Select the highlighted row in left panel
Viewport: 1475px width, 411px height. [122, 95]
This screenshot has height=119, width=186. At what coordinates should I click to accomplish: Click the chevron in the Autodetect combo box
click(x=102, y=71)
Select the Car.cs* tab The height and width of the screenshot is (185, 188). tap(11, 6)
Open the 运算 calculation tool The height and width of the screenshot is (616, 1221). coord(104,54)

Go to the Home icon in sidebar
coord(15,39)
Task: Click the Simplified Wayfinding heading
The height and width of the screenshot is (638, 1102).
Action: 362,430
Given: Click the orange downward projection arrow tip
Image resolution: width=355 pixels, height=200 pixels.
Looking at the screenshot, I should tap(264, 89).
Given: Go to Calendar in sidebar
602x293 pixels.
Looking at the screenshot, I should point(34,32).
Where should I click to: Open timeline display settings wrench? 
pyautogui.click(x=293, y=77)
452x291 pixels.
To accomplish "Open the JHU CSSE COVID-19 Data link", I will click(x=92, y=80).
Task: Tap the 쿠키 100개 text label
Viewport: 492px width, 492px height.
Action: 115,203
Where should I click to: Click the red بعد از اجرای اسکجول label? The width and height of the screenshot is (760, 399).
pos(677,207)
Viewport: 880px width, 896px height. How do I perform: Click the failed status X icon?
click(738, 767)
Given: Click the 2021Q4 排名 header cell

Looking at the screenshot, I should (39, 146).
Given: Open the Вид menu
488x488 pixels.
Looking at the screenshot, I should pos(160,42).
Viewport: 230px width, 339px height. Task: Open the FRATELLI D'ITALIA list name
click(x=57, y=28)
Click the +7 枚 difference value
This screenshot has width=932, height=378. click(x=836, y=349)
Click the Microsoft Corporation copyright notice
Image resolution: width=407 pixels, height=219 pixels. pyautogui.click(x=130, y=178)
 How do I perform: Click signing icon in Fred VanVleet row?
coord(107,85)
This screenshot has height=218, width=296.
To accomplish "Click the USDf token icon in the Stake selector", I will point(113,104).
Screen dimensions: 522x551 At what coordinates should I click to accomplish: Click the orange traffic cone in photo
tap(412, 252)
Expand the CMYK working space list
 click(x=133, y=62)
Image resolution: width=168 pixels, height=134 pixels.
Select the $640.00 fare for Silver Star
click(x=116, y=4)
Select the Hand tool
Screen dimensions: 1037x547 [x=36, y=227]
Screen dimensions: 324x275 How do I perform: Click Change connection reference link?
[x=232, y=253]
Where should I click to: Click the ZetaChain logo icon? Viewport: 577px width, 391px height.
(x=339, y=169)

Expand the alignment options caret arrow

EXERCISE GOAL:
Count the lines in the records that include the word "arrow". Report the total alone.

RESULT:
2